Ce mardi, Kinshasa a assisté à un spectacle pour le moins surréaliste. Tandis que le Gouvernement central et l’Hôtel de ville lançaient une vaste opération de traque contre les automobilistes sans permis ou sans certificat de contrôle technique, un acteur imprévu, mais familier, est venu troubler la représentation : la pluie. Une averse qui, en quelques minutes seulement, a lavé plus que les rues ; elle a lavé les illusions, exposant au grand jour l’absurdité d’une priorité manifestement inversée.
Il y a, dans cette double offensive des autorités, une forme de cynisme administratif qui dépasse l’entendement. Comment peut-on, en toute bonne foi, déployer une énergie aussi considérable pour percevoir des taxes et vérifier des documents dans une ville où l’état de la voirie relève du parcours du combattant ? Où les nids-de-poule sont plus nombreux que les panneaux de signalisation ?
L’essentiel, semble-t-il, n’est pas de circuler, mais de payer pour circuler. C’est une logique de percepteur, non de bâtisseur.
Mais la nature, elle, possède une justice immanente et une pédagogie sans égale. La pluie est tombée, transformant les artères déjà délabrées en véritables fleuves de boue et en lacs infranchissables. Elle a rappelé, avec une cruelle éloquence, l’urgence des vraies priorités : le curage des caniveaux obstrués par des montagnes de déchets, le drainage des eaux, la réfection urgente d’un réseau routier à l’agonie.
Cette pluie a été une leçon. Elle a rappelé à nos autorités que l’on ne saurait exiger la conformité des usagers à un Code de la route quand la ville elle-même est en infraction permanente contre le bon sens et la dignité de ses habitants.
La voirie est un service public fondamental, la base même du contrat social. Comment exiger des citoyens qu’ils entretiennent leurs véhicules et possèdent leurs papiers en règle, quand l’État et la ville faillissent si manifestement à leur devoir premier : offrir un environnement viable et sécurisé ?

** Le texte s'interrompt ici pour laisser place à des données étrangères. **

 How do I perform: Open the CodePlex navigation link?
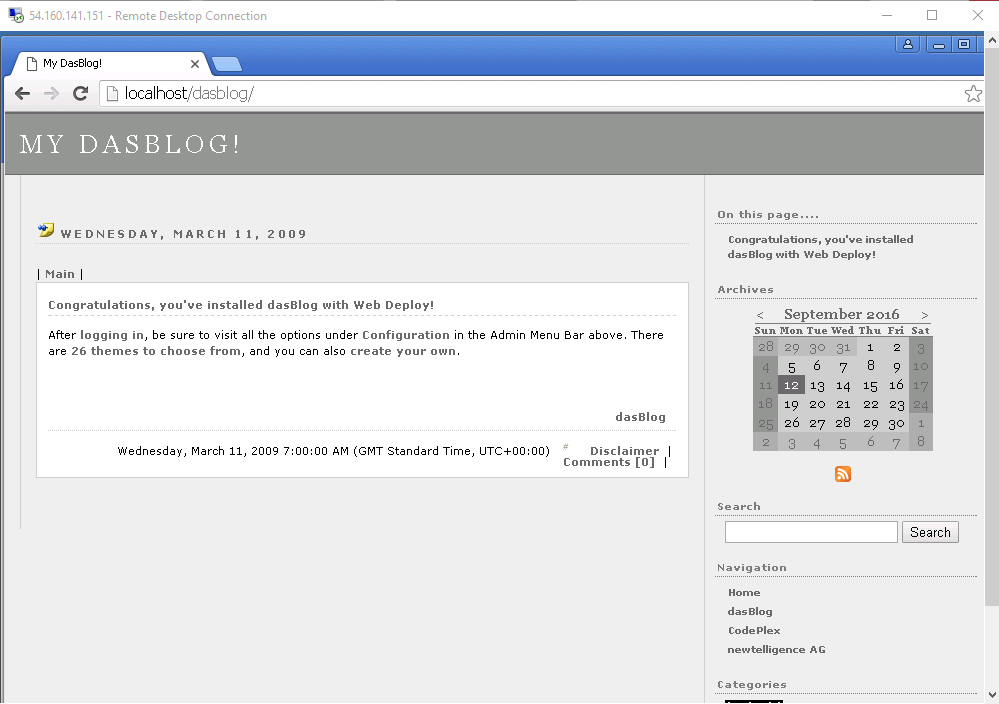coord(754,631)
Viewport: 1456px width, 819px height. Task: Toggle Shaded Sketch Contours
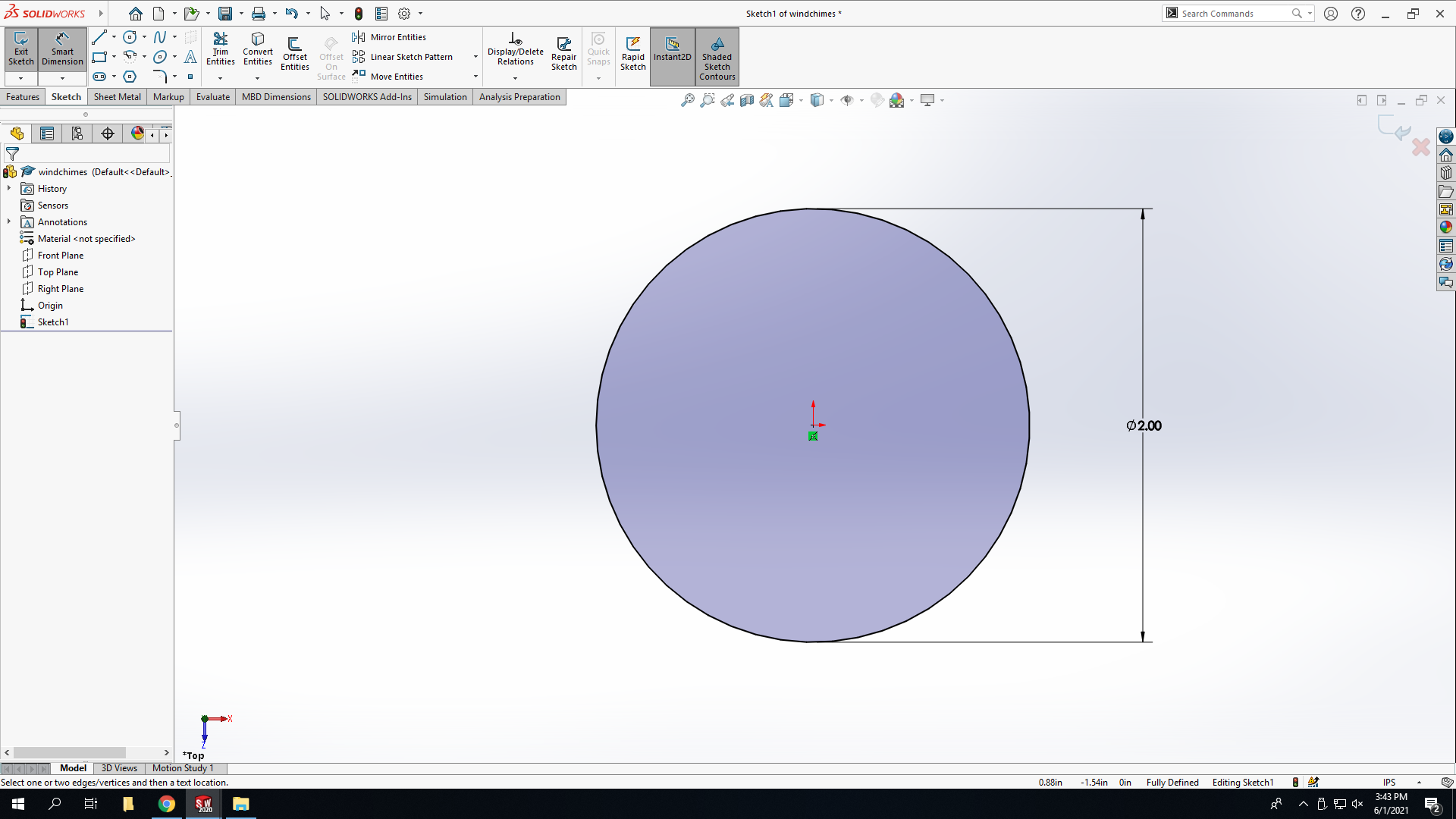717,57
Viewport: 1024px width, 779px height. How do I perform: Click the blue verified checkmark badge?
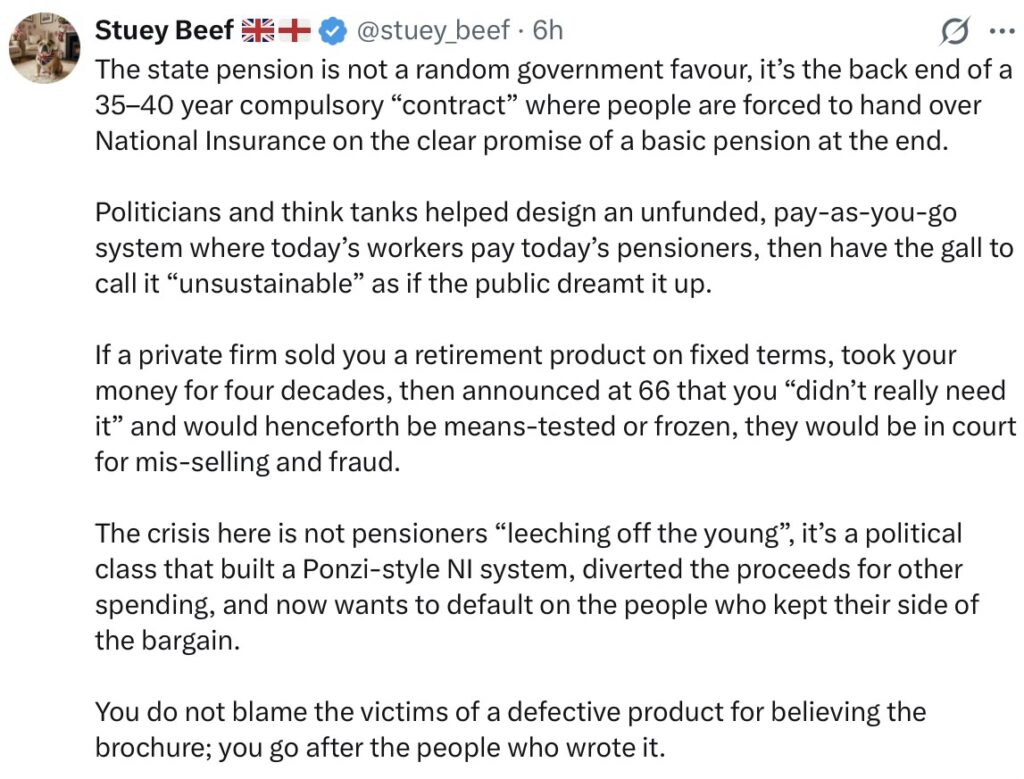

Que cette averse serve d’électrochoc. Au lieu de harceler l’automobiliste pour remplir des caisses vides, que l’on mobilise ces mêmes forces vives pour assainir la ville, pour remettre en état ce qui peut l’être, pour planifier enfin une urbanité digne du XXIe siècle. La priorité n’est pas dans le pare-brise des conducteurs, mais sous les roues de leurs véhicules. Que nos autorités daignent regarder à terre, et peut-être retrouveront-elles la raison.